I’ve resisted commenting on the Mumbai attacks in this blog because I don’t think that my take on the disaster is at all relevant. I was, thankfully, not in Mumbai at the time, not even close, and I knew none of the victims. I cannot pretend to understand what Mumbaikers are feeling – though to assign a single emotion to a city of 18 million unique souls is insulting anyway – and I don’t want to give armchair commentary. There is enough nonsense in the Indian media. The newspapers and news channels clang with typically grotesque post-disaster rhetoric that creates heroes in one moment and assigns blame to villains in the next. Politicians read bland pre-typed statements while the pantheon of Bollywood icons step forward in their turn to give their own starlit take on the disaster. I find this repulsive, too, though I suppose these cinema icons represent the class of Mumbaikers who could actually afford a room, or even a meal, at the hotels targeted by the terrorists.
I will say, though, that the attack in Mumbai, as well as the bombings in Guwahati which happened a little over a month ago, reminded me of an essay I read two months ago by Amitav Ghosh. I don’t have the essay with me so I cannot quote directly from it, but in it Ghosh speaks about another spate of violence – I don’t remember which; perhaps the riots in 1993 – and the way it was written about. He said writers have an unfortunate tendency to approach violence aesthetically.
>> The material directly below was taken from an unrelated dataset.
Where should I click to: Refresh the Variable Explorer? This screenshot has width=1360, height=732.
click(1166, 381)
They feel that violence must be described in its lurid, realistic detail, and ‘writing violence’ means painting a visceral scene of black smoke and blood. He doesn’t mean that the writing is necessarily gratuitous, or even poorly written, but that it focuses only on the mechanics of death.
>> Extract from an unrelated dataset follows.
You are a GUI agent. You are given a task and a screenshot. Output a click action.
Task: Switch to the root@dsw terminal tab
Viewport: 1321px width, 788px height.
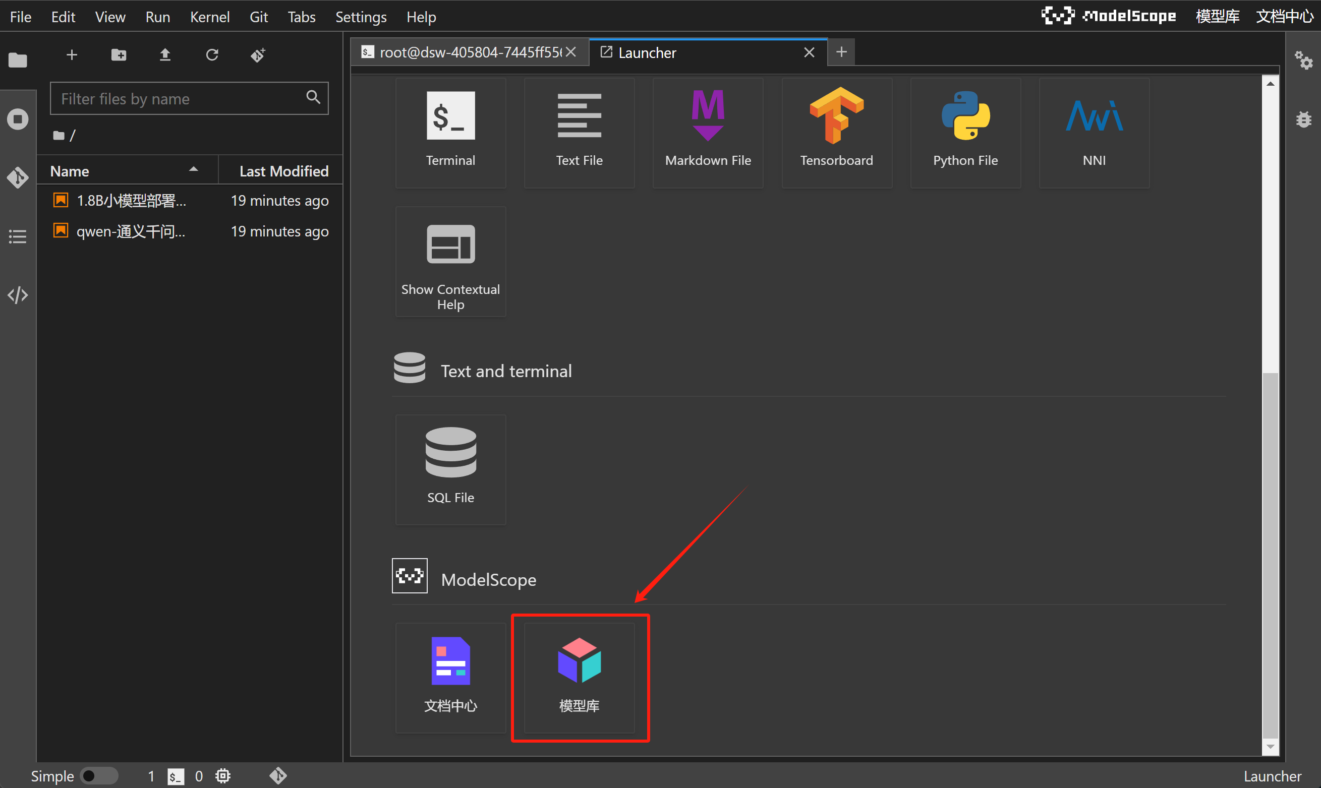tap(462, 53)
Ghosh argues that this sort of writing pays humanity no service. Instead, writers should step back and observe the acts of kindness and self-sacrifice that always accompany such tragedies. And he is not talking about the rescue workers, SWAT team members and fire-fighters who are the official, media- and politician-christened heroes of these terrible days – though their efforts should, of course, be celebrated. He is speaking of those for whom heroism is not their job. He is talking about those who lead others through dark hallways to emergency doors. Those who drag the bleeding to shelter. Those who press fabric torn from their own clothing against the wounds of strangers.
This is not heroism. It is humanity. It is the light that exists on the other side of the darkest shadow. Sadly, it gets the last of the ink if it gets any at all.